───── Document excerpt

Nearly Half of Institutional Investors ‘Do Not Understand’ Cryptocurrency
Unfortunately, despite has been around for nearly ten years, it is not enough to create an opinion.
A survey by Context Summits at a conference in Miami, Florida late last month showed that nearly half of the more than 400 institutional investors, such as family offices, pension funds, and sovereign wealth fund do not know what cryptocurrencies are. It said that these big institutions do not have an idea what to make of the new asset class.
The survey, conducted between January 31 and February 2, showed that some 27% of the respondents believe that digital currencies are a legitimate asset class, while 26% consider them as frauds.
A majority of these allocators or 71% of them, said they have no plans to invest in crypto-related funds while another 18% said they have not yet decided about its potentials.
Ron Biscardi, co-founder and CEO of Context Capital Partners, commented:
“This survey was conducted immediately prior to a 10% drop in equities prices and a spike in market volatility, so it’s prescient that many institutional allocators were already planning significant allocations to alternative investment strategies, which offer investors the potential for downside protection as well as asymmetric returns that are uncorrelated to traditional market risks. We believe this strong demand for alternatives will continue as market participants adjust to the uncertainty ahead.”

──────────
───── Data shown

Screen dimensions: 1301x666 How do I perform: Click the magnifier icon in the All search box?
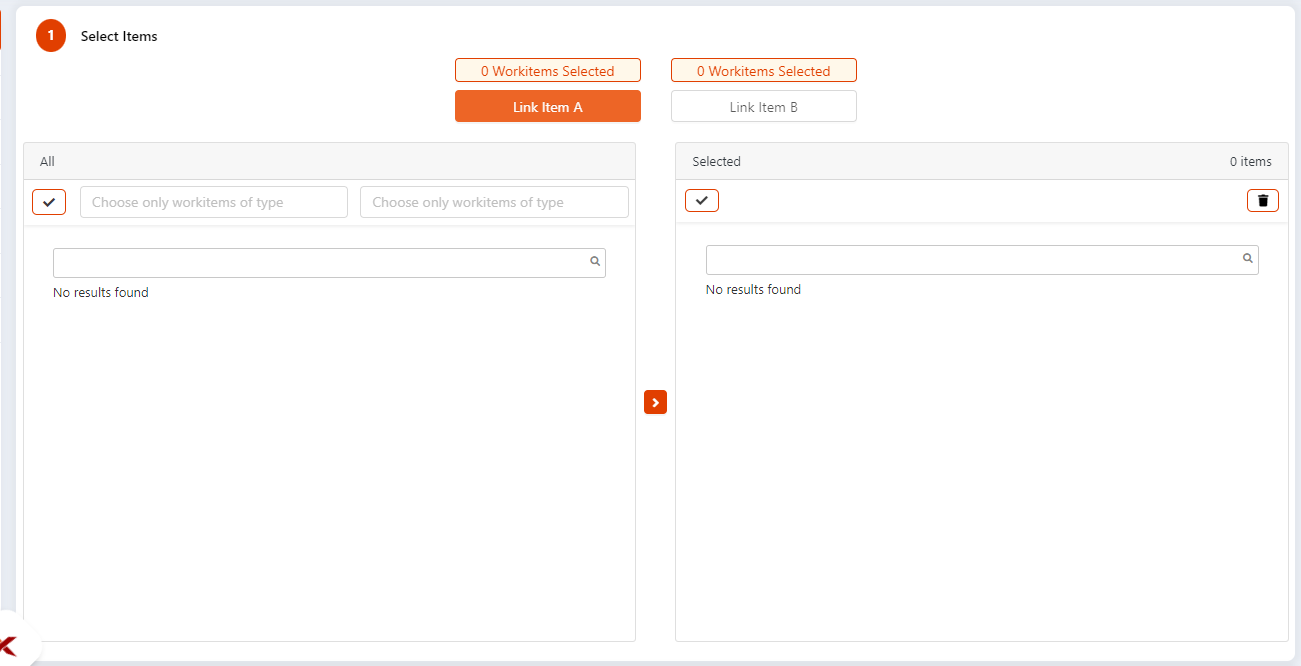595,261
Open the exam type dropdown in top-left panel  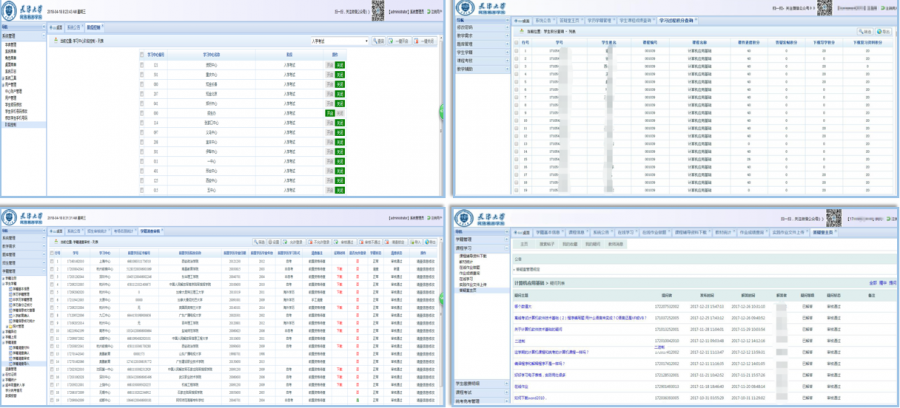tap(340, 41)
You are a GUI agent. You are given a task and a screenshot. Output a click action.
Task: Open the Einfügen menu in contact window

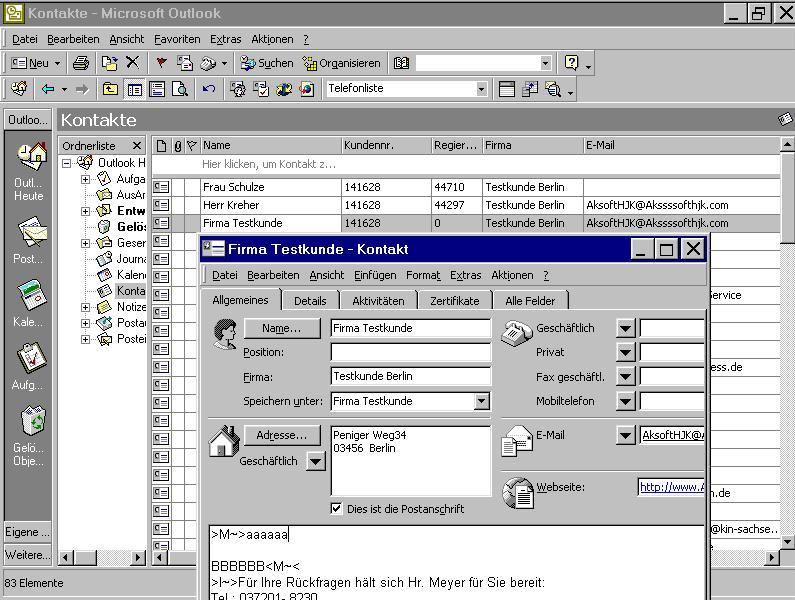[x=374, y=275]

──────────

→ **Brief**: In the article on institutional investors and cryptocurrency, what percentage of survey respondents said they have no plans to invest in crypto-related funds?

→ **Written solution**: 71%